═════ Given records

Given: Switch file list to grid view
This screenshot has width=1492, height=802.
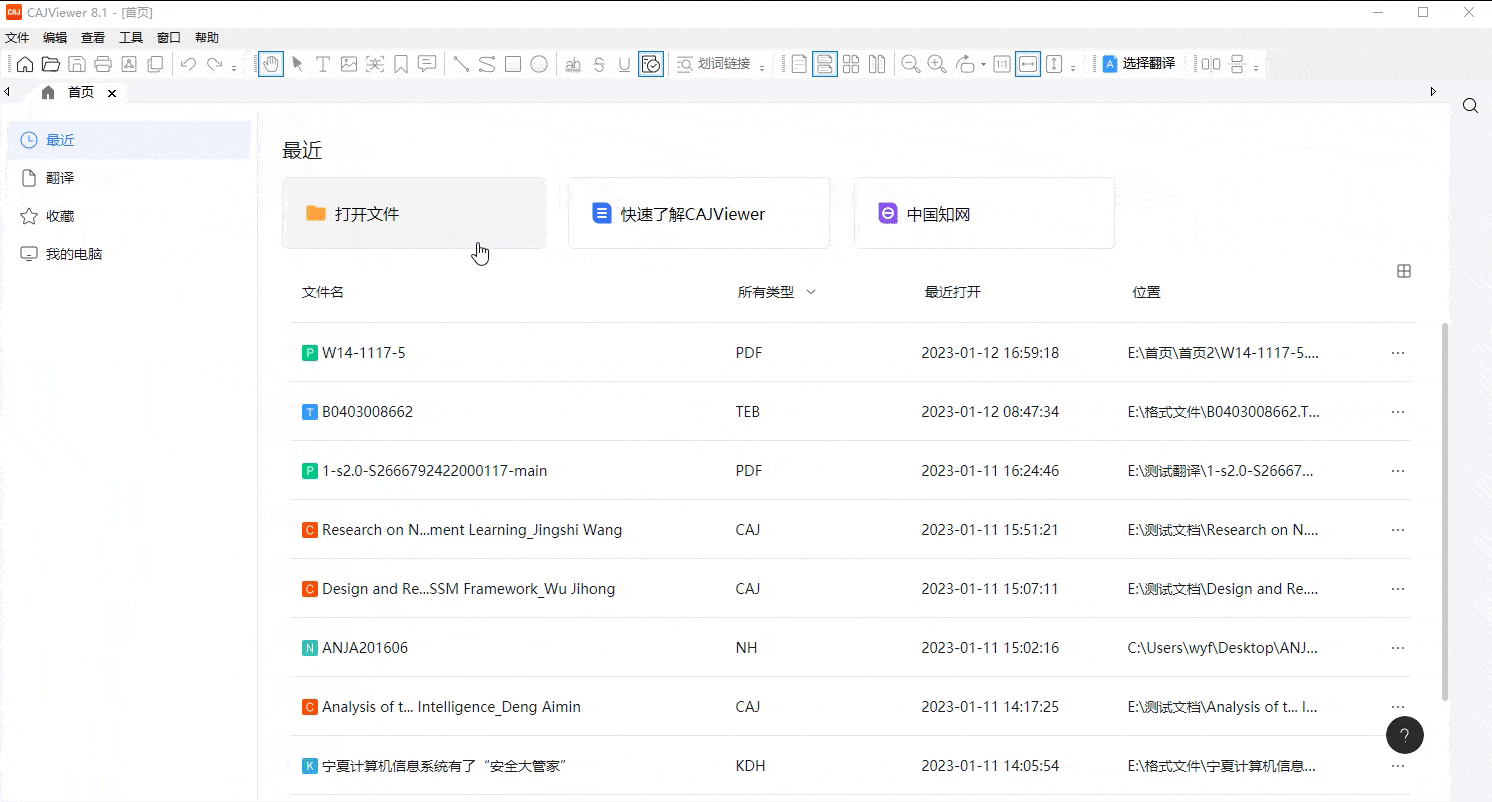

══════════
═════ Given records

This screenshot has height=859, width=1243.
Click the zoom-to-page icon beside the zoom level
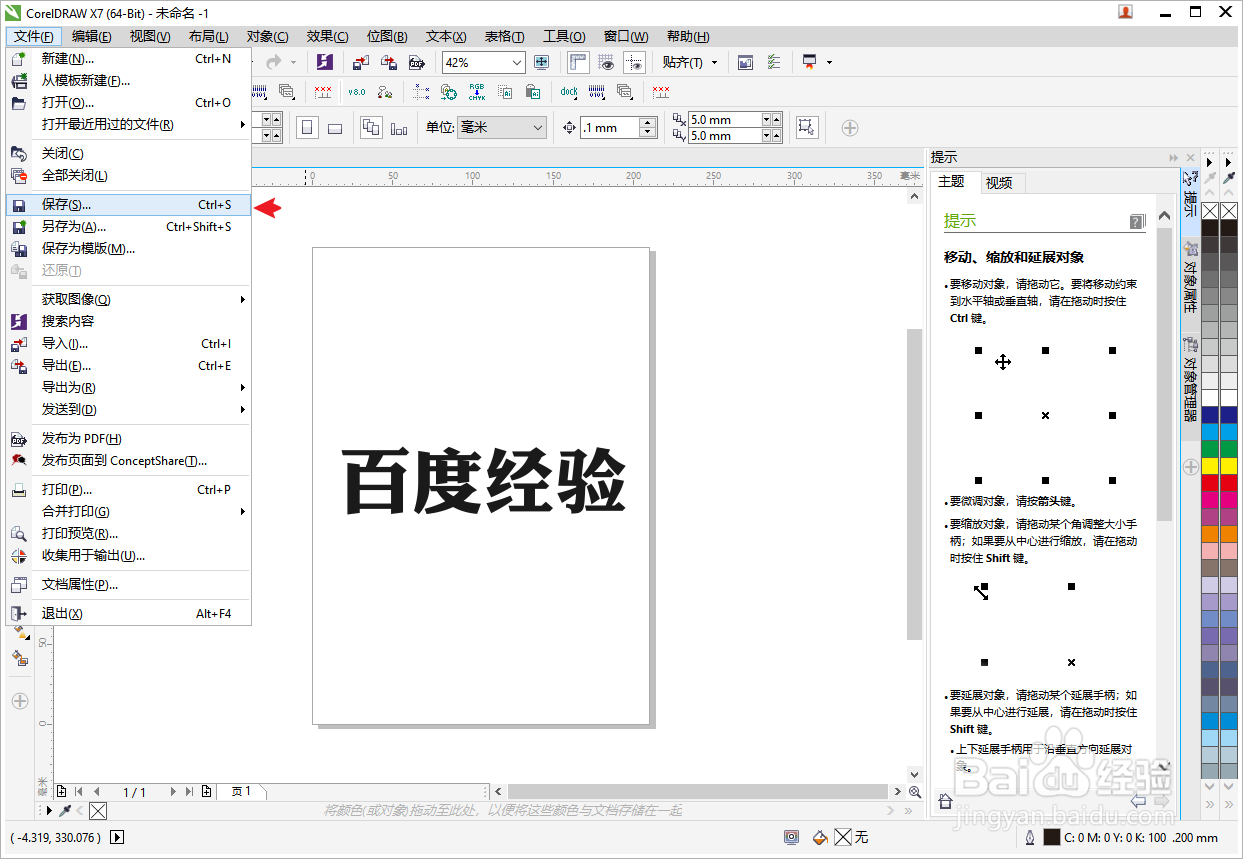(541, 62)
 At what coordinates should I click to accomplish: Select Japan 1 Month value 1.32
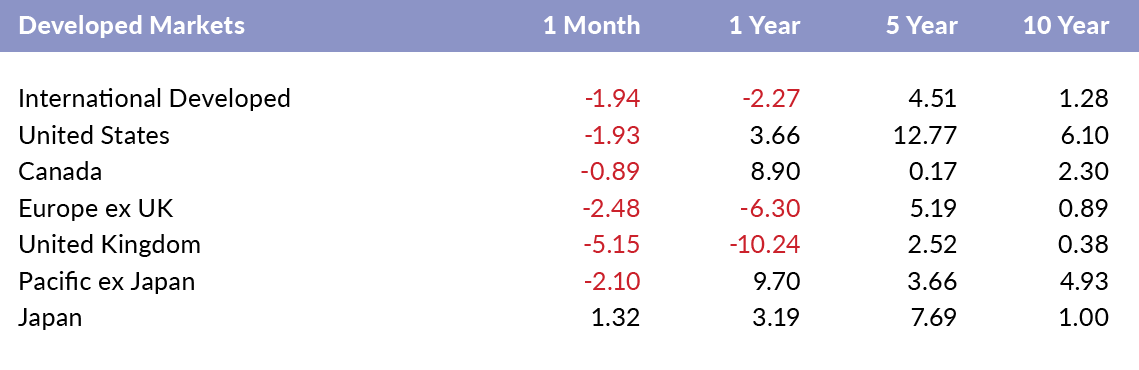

══════════

Return the entries unchanged, starting with the line containing "Given: Switch file list to grid view" and going on through the line containing "This screenshot has width=1492, height=802.".

Given: Switch file list to grid view
This screenshot has width=1492, height=802.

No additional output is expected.